§ TASK DESCRIPTION
Begin your transcription at the line containing "Click orange Contacts legend square" and continue it, word for word, to the final line below. Include only those lines and skip the pictures.

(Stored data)
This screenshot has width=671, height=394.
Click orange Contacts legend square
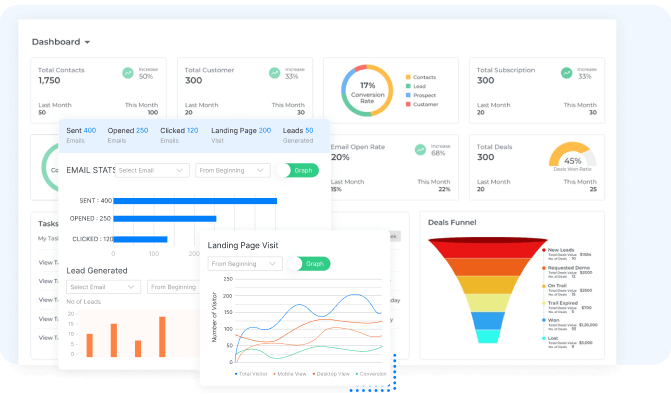tap(408, 77)
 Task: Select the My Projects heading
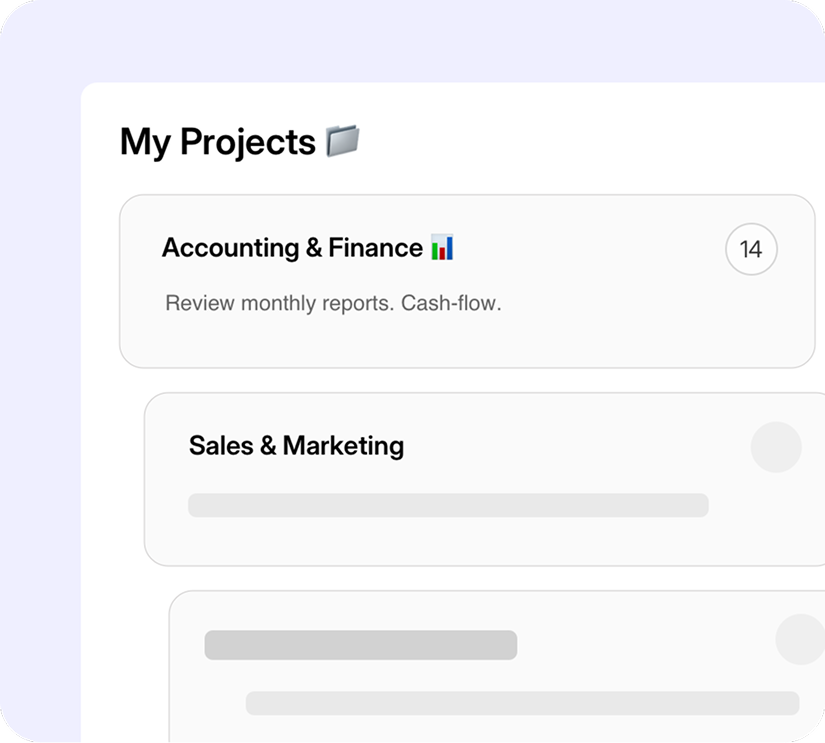coord(219,141)
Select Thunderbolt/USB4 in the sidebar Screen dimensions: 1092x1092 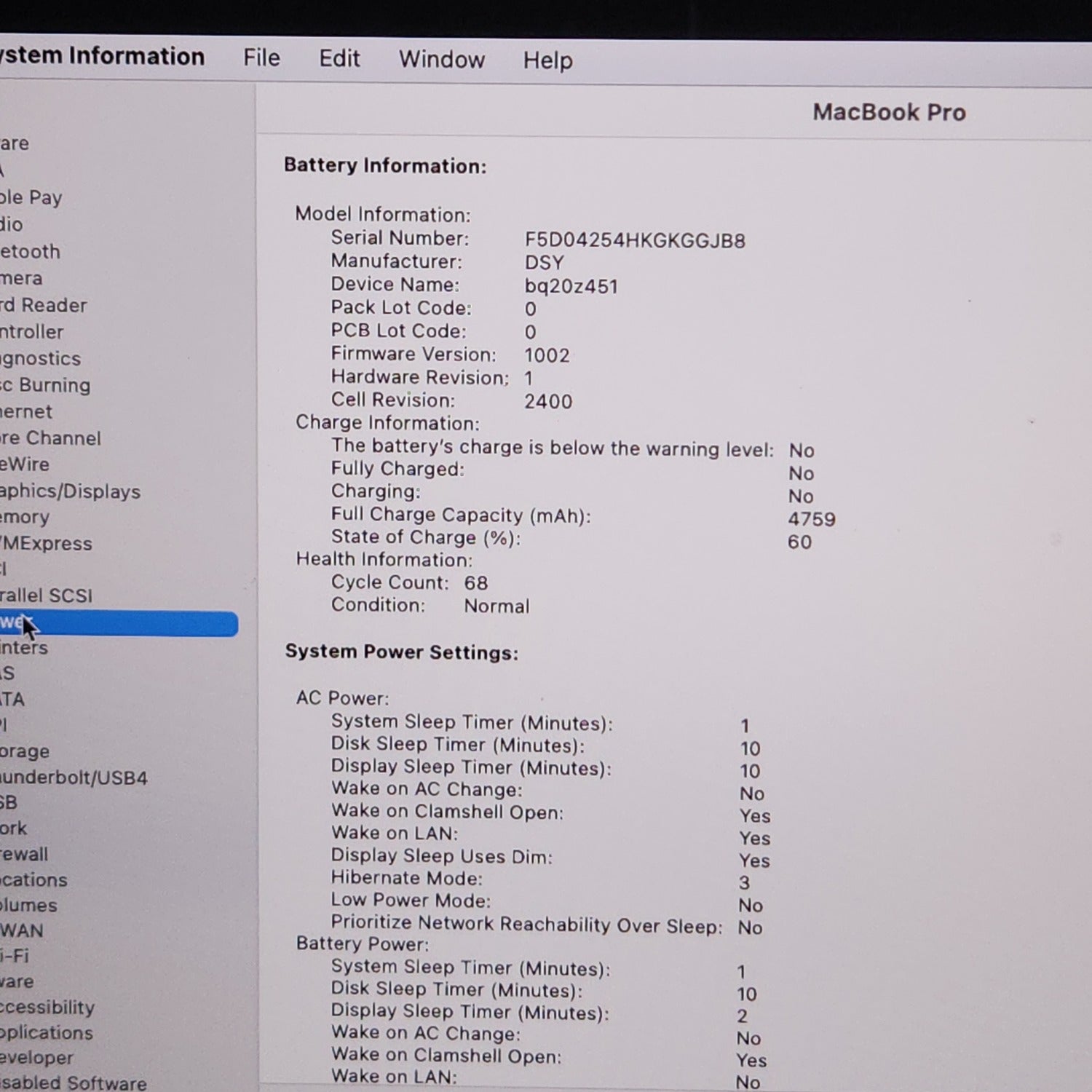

§ RESPONSE AREA
Click orange Contacts legend square
tap(408, 77)
 Task: Select the My Projects heading
coord(219,141)
Select Thunderbolt/USB4 in the sidebar Screen dimensions: 1092x1092 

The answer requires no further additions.